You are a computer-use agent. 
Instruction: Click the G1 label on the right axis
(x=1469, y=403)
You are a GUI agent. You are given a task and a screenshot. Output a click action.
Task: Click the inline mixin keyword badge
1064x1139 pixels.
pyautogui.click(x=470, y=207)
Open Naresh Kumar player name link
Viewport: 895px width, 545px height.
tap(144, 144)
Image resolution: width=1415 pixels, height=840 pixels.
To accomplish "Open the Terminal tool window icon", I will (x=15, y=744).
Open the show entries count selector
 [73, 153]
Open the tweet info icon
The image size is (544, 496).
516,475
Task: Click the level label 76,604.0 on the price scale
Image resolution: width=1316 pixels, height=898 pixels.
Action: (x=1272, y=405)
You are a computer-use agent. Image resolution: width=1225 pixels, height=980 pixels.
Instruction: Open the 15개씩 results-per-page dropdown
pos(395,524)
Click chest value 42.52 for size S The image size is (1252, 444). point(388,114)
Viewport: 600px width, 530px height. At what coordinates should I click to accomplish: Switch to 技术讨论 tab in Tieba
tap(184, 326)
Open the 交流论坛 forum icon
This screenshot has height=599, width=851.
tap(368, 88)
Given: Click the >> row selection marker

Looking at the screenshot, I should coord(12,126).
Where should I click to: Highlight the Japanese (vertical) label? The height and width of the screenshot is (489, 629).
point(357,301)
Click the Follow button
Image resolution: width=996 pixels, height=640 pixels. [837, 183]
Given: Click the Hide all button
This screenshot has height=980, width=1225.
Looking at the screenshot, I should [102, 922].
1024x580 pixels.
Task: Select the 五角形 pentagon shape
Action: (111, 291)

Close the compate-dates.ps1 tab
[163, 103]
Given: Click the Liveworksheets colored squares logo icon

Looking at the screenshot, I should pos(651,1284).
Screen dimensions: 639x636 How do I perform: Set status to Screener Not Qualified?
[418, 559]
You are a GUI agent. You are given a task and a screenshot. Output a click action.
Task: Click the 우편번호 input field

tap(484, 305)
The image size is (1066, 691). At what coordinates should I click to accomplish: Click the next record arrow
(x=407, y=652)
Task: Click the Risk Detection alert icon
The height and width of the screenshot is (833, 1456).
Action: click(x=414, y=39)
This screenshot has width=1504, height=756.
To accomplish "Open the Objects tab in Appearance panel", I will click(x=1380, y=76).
-.-.-
▶ _Task statement_:
Switch "Viewport" to "Window" throughout the data and write out all of it again, leaving everything else unchanged.

▶ _Worked answer_:
You are a computer-use agent. 
Instruction: Click the G1 label on the right axis
(x=1469, y=403)
You are a GUI agent. You are given a task and a screenshot. Output a click action.
Task: Click the inline mixin keyword badge
1064x1139 pixels.
pyautogui.click(x=470, y=207)
Open Naresh Kumar player name link
Window: 895px width, 545px height.
tap(144, 144)
Image resolution: width=1415 pixels, height=840 pixels.
To accomplish "Open the Terminal tool window icon", I will (x=15, y=744).
Open the show entries count selector
 [73, 153]
Open the tweet info icon
The image size is (544, 496).
516,475
Task: Click the level label 76,604.0 on the price scale
Image resolution: width=1316 pixels, height=898 pixels.
Action: (x=1272, y=405)
You are a computer-use agent. Image resolution: width=1225 pixels, height=980 pixels.
Instruction: Open the 15개씩 results-per-page dropdown
pos(395,524)
Click chest value 42.52 for size S The image size is (1252, 444). point(388,114)
Window: 600px width, 530px height. At what coordinates should I click to accomplish: Switch to 技术讨论 tab in Tieba
tap(184, 326)
Open the 交流论坛 forum icon
This screenshot has height=599, width=851.
tap(368, 88)
Given: Click the >> row selection marker

Looking at the screenshot, I should coord(12,126).
Where should I click to: Highlight the Japanese (vertical) label? The height and width of the screenshot is (489, 629).
point(357,301)
Click the Follow button
Image resolution: width=996 pixels, height=640 pixels. [837, 183]
Given: Click the Hide all button
This screenshot has height=980, width=1225.
Looking at the screenshot, I should [102, 922].
1024x580 pixels.
Task: Select the 五角形 pentagon shape
Action: (111, 291)

Close the compate-dates.ps1 tab
[163, 103]
Given: Click the Liveworksheets colored squares logo icon

Looking at the screenshot, I should pos(651,1284).
Screen dimensions: 639x636 How do I perform: Set status to Screener Not Qualified?
[418, 559]
You are a GUI agent. You are given a task and a screenshot. Output a click action.
Task: Click the 우편번호 input field

tap(484, 305)
The image size is (1066, 691). At what coordinates should I click to accomplish: Click the next record arrow
(x=407, y=652)
Task: Click the Risk Detection alert icon
The height and width of the screenshot is (833, 1456).
Action: click(x=414, y=39)
This screenshot has width=1504, height=756.
To accomplish "Open the Objects tab in Appearance panel", I will click(x=1380, y=76).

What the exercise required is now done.